Huit membres de l’Équipe de France piste endurance seront en stage en Maurienne, le plus grand domaine cyclable du monde (partenaire de la FFC), du 29 août au 5 septembre. Il s’agit du champion du Monde de l’Omnium, Thomas Boudat (Vendée U), de l’ancien champion du Monde d’Américaine Vivien Brisse (CC Périgueux Dordogne), de Marc Fournier (CC Nogent sur Oise), Lucas Destang (Pays de la Loire), le pro du VC Roubaix Lille Métropole Julien Duval, du champion d’Europe Espoirs du scratch, Benjamin Thomas (Bourges EC 18), de Laurie Berthon (Team Vulco Lyon Vaulx en Velin) et Coralie Demay (Véloce Vannetais Cyclisme).
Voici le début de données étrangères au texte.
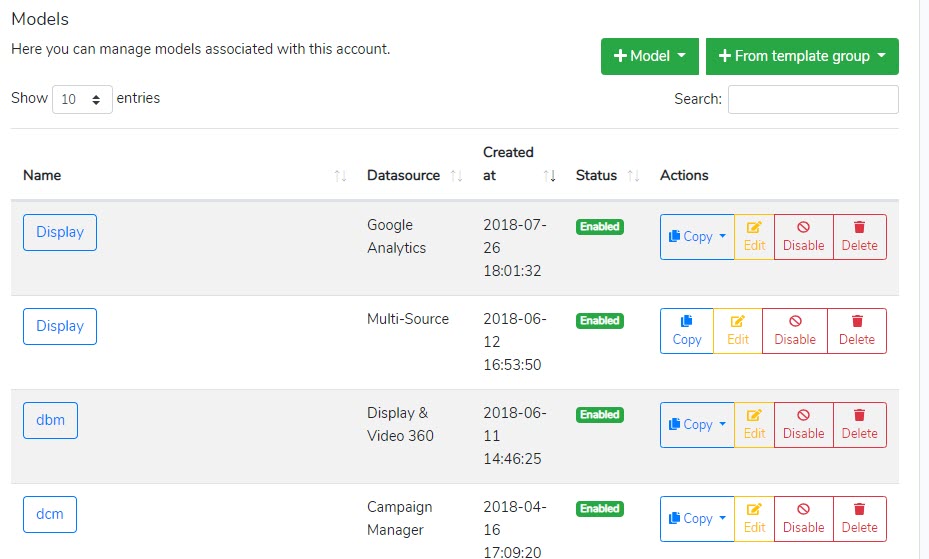Delete the Multi-Source Display model
The width and height of the screenshot is (929, 559).
point(857,331)

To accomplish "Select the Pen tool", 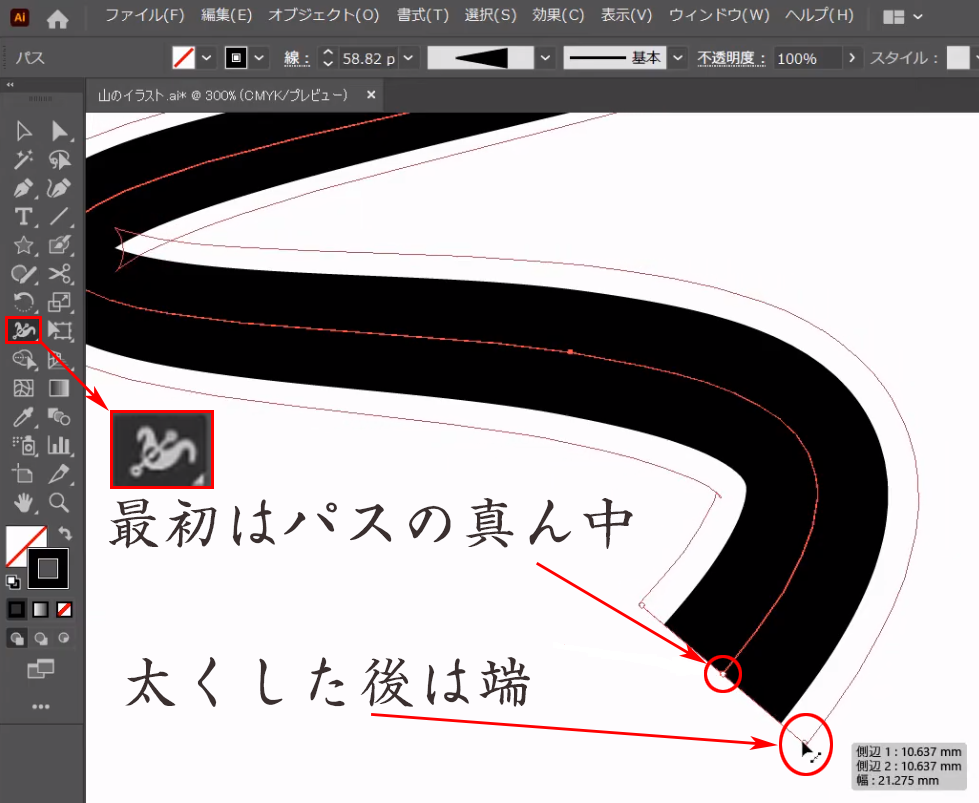I will (x=23, y=187).
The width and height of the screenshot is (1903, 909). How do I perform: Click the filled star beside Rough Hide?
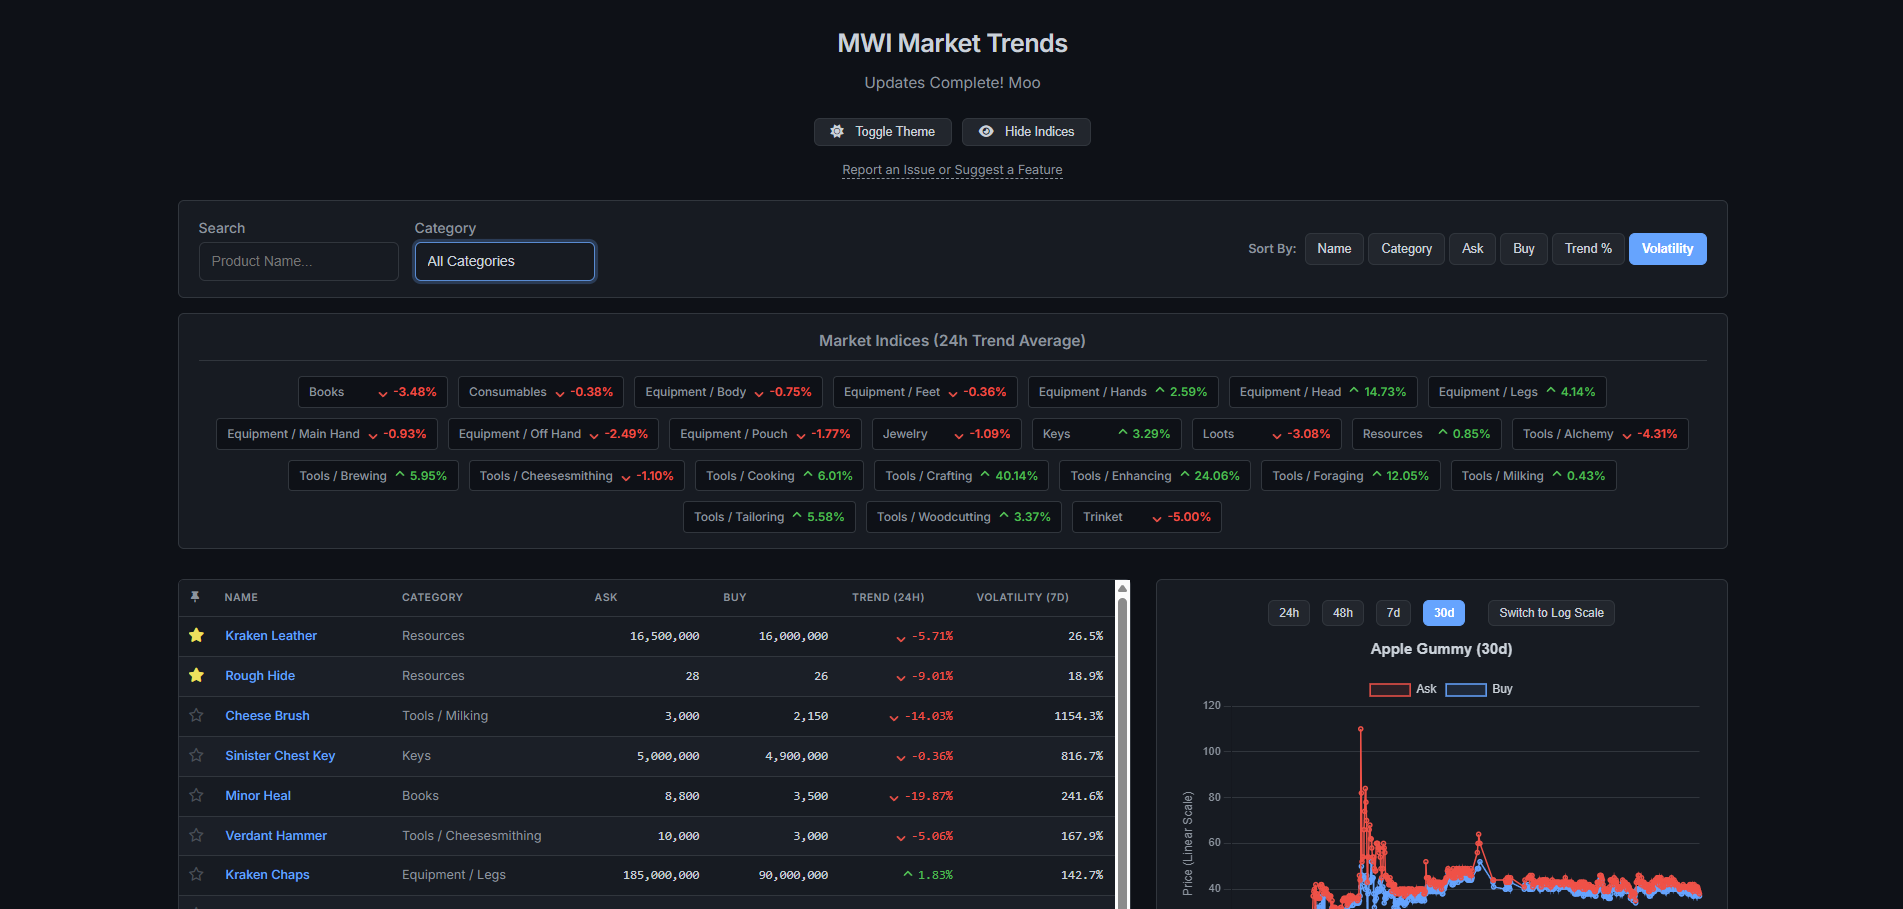click(196, 676)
« Certains coureurs, indique Samuel Rouyer, Conseil Technique National qui encadrera ce stage, disputeront avant un Grand Prix sur piste, à Grenshen en Suisse : Thomas Boudat, Lucas Destang, Benjamin Thomas, Morgan Kneisky, plus un sprinteur : Quentin Lafargue. » Une mise en bouche avant le grand plateau dans les cols Alpins, un regroupement de pistards sur les routes des Alpes qui brise un vieux mythe voulant que la pratique de la piste ne fait pas bon ménage avec la route, et qui plus est la haute-montagne ! « Les coureurs vont pouvoir travailler en aérobie, indique Samuel Rouyer, mais aussi comme le niveau de force dans les cols est aussi plus important que sur la piste, ce qui leur permettra une fois revenu sur une piste de mettre de plus gros braquets et donc d’aller plus vite. Thomas Boudat avait monté des cols avec son club lors du stage de début de saison de Vendée U, et c’était trois semaines avant le mondial de Cali, ce travail en montagne lui avait servi en Colombie lors des championnats du Monde. La durée d’ascension d’un col est de quarante cinq minutes environ c’est en gros la durée d’une course aux points. C’est donc une bonne approche pour nos coureurs car ils vont bien bosser au niveau cardiaque, gagner aussi en force. Ce sera bénéfique tant sur le plan aérobique que musculaire, un tel stage en montagne. Les gars et les filles vont travailler au seuil, ce qui va leur permettre d’augmenter leur puissance aérobie, de faire de la PMA qui est en quelque sorte le travail de base pour la poursuite par équipes. » Un boulot en plus agréable avec au programme l’ascension de la Croix de Fer, du col de Madeleine, et du Galibier, plus un test chrono dans un col.